Ethan's voice, low as a drawl, seeped across the cold air. "I think he's making a choice. In the end, all choices are made in the dark." He pushed himself up and strolled toward them. He stopped a few paces away, smiling in a way that made Sophie's skin crawl. "Make it easier on everyone, sweetheart. Don't be stubborn. Let him choose what's best for him."
Sophie didn't have long to make her choice. Marcus's face crumpled in a way that was too human for her to watch without flinching; he stepped back, hands in his pockets, and turned away from Ethan. For a beat of dizziness, Sophie thought he was going to leave—walk into the night and never return. Her knees went weak with the breath she'd been holding for months.
Then, instead, Marcus looked at her—really looked—and in that look was everything: the terror, the desire, the ache. "I can't promise I won't fall," he said. "I can promise I'll be near the edge. If I fall, come—" He stopped, the sentence fracturing.
Sophie moved, closing the space between them so fast it felt reckless. She cupped his face with both hands and kissed him like she meant to anchor him by force. His mouth softened under hers, answering with the raw need of a man who has been close to losing himself. For a blazing second, she felt them both: the man who loved her, the man whose hand had almost closed on Ethan's throat in her room, the man who trembled when he thought of himself.
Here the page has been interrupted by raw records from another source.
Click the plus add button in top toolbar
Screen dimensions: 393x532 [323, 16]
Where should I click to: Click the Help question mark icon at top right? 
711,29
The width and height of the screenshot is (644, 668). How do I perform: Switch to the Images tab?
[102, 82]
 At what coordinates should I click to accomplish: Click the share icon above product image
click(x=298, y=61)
When they broke apart, he turned to Ethan and spat the words none of them could unhear: "I am not yours."
Ethan's grin flickered, the smallness in it paling for a heartbeat. "We'll see," he said, and then he melted back into the darkness, leaving behind the cold where his presence had been.
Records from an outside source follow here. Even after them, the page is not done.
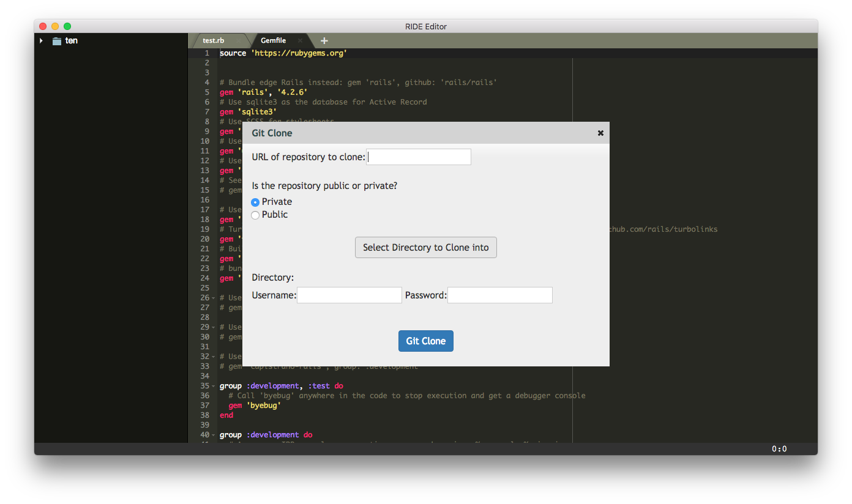Select the Gemfile tab
The width and height of the screenshot is (852, 504).
pyautogui.click(x=273, y=40)
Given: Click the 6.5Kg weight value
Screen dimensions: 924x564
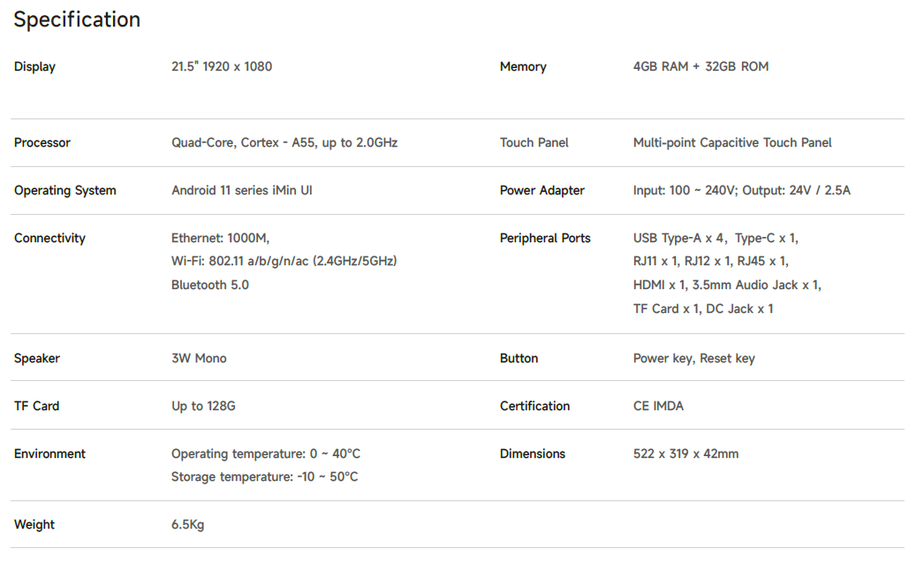Looking at the screenshot, I should [188, 525].
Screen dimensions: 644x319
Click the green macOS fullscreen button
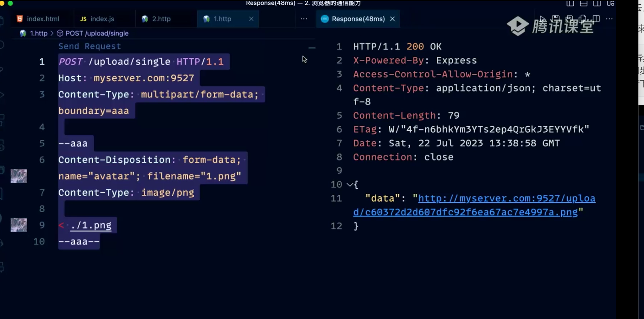click(x=10, y=3)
They stayed on the tracks until dawn, shoulders pressed together, eyes red, the world stupidly beautiful in the way it refused to pause for their suffering. Marcus's fingers were callused and warm around Sophie's; she thought she might bore his shape into her skin if it would make him permanent.
But as the sky lightened, Marcus's phone buzzed with a single message. He read it, and the color completely drained from his face.
Sophie watched him, feeling the way the floor fell away. He didn't need to read it aloud. She saw the shape of the words in the way his jaw clenched, in the way his knuckles went white. The silence after the message pinged was more violent than any shout.
He folded the phone shut and swallowed. "He said… he's coming."
Sophie's hands tightened on his. "We face him."
"We don't stand a chance," Marcus said at first, then steadied himself with a breath. "But maybe… maybe we do. Not alone."
The plan, if it could be called that, was messy and dangerous, built of raw impulses and the little things on which desperate people cling. They would not meet Ethan where he wanted, alone. They would force the light into the places he preferred to hide. They would take witnesses—friends that still believed enough to help, a security camera, a teacher on a late shift. They would turn his theater into exposure.
It was imperfect. It was audacious. It was everything Sophie had left.
When night came again, they were ready—or as ready as two people carrying too much damage could be. Marcus stood with her in the old music shop alley, hood down, face pale but resolute. Sophie's hands didn't tremble; they were steady as iron at his side. They were no longer two fragile things alone but a pair whose halos had been broken into something that might cut.
At the mouth of the alley, a shadow loosened itself and stepped forward. Ethan—cleaner and colder than before—smiled like a man who had been waiting his whole life for this curtain to rise. He clapped once, slow and mocking. "Bravo," he said. "What a spectacular production. Curtain call?"
Marcus didn't flinch. "This ends tonight," he said. His voice carried like a promise.
Ethan's smile widened. "You think so?" He spread his hands, offering them to the night like an invitation. "Prove it."
The first blow began the silence breaking. The night split into sound and there was no going back.